Data shown »

[Start of section]

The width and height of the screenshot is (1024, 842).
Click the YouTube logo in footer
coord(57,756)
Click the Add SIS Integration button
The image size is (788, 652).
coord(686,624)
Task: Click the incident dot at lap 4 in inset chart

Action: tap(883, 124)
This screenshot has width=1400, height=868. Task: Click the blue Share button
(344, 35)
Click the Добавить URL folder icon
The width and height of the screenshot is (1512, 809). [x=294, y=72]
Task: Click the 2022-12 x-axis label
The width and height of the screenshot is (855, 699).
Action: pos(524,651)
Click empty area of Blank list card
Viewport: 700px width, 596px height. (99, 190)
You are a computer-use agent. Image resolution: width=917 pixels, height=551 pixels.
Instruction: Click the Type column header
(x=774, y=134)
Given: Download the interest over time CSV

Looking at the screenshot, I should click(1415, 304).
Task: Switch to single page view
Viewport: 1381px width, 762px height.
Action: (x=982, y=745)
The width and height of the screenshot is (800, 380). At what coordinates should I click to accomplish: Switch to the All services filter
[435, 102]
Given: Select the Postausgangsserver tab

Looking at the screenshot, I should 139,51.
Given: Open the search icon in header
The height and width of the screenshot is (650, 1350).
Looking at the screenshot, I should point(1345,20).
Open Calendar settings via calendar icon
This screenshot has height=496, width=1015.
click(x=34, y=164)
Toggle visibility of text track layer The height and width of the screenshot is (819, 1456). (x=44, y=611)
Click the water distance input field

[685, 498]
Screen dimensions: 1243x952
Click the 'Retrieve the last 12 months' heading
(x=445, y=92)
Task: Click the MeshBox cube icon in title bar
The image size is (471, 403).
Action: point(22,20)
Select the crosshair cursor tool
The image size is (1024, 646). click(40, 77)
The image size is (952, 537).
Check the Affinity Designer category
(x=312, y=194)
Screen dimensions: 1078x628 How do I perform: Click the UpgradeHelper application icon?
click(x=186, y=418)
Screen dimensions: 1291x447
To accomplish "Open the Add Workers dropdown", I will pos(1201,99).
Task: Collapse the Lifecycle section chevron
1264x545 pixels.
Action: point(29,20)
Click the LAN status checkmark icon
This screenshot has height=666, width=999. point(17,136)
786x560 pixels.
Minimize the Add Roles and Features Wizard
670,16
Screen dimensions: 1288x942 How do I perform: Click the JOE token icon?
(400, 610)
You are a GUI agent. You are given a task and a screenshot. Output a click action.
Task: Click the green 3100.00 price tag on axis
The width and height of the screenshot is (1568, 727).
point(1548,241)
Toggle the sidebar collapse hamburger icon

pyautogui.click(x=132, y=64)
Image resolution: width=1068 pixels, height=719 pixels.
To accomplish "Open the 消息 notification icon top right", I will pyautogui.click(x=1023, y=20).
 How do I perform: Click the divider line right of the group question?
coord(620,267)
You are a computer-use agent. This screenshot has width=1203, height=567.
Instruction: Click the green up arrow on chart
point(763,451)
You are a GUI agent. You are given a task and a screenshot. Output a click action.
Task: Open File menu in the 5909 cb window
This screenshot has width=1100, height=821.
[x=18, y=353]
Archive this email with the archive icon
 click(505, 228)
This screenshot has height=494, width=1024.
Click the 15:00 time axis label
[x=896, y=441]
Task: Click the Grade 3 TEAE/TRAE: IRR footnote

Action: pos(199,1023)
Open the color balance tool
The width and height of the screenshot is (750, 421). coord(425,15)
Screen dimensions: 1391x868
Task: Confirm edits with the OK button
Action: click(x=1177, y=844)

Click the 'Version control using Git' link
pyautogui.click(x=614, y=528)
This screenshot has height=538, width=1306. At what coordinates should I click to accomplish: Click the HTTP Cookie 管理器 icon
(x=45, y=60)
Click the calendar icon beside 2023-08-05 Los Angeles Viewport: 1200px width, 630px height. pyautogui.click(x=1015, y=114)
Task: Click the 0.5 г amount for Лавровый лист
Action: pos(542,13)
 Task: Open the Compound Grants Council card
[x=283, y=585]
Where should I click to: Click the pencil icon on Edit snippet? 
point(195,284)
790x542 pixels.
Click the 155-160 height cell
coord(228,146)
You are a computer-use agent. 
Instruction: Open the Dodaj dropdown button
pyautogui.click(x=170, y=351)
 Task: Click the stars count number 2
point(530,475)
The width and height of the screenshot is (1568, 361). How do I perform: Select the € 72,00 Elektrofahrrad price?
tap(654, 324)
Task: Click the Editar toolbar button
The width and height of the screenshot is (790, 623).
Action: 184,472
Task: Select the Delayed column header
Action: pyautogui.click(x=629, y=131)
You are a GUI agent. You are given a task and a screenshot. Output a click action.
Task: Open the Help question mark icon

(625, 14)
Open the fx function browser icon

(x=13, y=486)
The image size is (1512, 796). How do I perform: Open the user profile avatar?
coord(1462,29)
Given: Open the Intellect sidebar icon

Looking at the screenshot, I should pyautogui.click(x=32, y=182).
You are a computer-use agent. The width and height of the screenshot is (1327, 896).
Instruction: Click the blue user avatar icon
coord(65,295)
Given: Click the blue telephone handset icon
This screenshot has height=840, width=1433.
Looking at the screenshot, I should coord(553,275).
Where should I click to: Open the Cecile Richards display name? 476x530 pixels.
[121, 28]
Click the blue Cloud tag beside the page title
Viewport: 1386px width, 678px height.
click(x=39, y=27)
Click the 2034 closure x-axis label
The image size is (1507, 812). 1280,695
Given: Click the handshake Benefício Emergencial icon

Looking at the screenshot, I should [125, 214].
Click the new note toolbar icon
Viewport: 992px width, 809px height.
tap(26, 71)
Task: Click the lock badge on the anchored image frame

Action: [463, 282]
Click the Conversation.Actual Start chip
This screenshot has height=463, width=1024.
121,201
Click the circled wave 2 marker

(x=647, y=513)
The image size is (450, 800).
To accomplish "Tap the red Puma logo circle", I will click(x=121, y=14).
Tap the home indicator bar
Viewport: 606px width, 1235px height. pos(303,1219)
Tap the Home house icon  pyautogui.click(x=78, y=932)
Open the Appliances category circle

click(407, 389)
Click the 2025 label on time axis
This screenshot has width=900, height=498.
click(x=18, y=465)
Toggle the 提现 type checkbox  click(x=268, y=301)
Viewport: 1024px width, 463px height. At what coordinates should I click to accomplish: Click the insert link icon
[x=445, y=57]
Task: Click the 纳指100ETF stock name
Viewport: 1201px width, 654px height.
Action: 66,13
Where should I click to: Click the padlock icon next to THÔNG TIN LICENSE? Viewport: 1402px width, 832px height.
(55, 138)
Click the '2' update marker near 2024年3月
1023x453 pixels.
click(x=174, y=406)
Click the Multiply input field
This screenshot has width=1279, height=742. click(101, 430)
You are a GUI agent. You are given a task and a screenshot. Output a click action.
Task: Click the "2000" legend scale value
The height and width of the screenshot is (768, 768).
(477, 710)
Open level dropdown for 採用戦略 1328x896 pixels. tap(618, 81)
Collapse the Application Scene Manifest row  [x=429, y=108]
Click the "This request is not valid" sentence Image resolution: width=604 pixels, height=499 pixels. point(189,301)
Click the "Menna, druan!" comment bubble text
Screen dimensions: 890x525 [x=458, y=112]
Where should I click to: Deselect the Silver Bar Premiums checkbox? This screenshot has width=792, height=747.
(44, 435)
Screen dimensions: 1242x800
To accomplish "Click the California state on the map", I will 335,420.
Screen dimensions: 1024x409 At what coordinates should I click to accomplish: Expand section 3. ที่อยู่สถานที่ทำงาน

[End of section]

Beginning with the line holding "Archive this email with the archive icon" and ending with the line holding "Given: Click the blue telephone handset icon", write out the stretch of material above exactly; add no further lines.

Archive this email with the archive icon
 click(505, 228)
This screenshot has height=494, width=1024.
Click the 15:00 time axis label
[x=896, y=441]
Task: Click the Grade 3 TEAE/TRAE: IRR footnote

Action: pos(199,1023)
Open the color balance tool
The width and height of the screenshot is (750, 421). coord(425,15)
Screen dimensions: 1391x868
Task: Confirm edits with the OK button
Action: click(x=1177, y=844)

Click the 'Version control using Git' link
pyautogui.click(x=614, y=528)
This screenshot has height=538, width=1306. At what coordinates should I click to accomplish: Click the HTTP Cookie 管理器 icon
(x=45, y=60)
Click the calendar icon beside 2023-08-05 Los Angeles Viewport: 1200px width, 630px height. pyautogui.click(x=1015, y=114)
Task: Click the 0.5 г amount for Лавровый лист
Action: pos(542,13)
 Task: Open the Compound Grants Council card
[x=283, y=585]
Where should I click to: Click the pencil icon on Edit snippet? 
point(195,284)
790x542 pixels.
Click the 155-160 height cell
coord(228,146)
You are a computer-use agent. 
Instruction: Open the Dodaj dropdown button
pyautogui.click(x=170, y=351)
 Task: Click the stars count number 2
point(530,475)
The width and height of the screenshot is (1568, 361). How do I perform: Select the € 72,00 Elektrofahrrad price?
tap(654, 324)
Task: Click the Editar toolbar button
The width and height of the screenshot is (790, 623).
Action: 184,472
Task: Select the Delayed column header
Action: pyautogui.click(x=629, y=131)
You are a GUI agent. You are given a task and a screenshot. Output a click action.
Task: Open the Help question mark icon

(625, 14)
Open the fx function browser icon

(x=13, y=486)
The image size is (1512, 796). How do I perform: Open the user profile avatar?
coord(1462,29)
Given: Open the Intellect sidebar icon

Looking at the screenshot, I should pyautogui.click(x=32, y=182).
You are a computer-use agent. The width and height of the screenshot is (1327, 896).
Instruction: Click the blue user avatar icon
coord(65,295)
Given: Click the blue telephone handset icon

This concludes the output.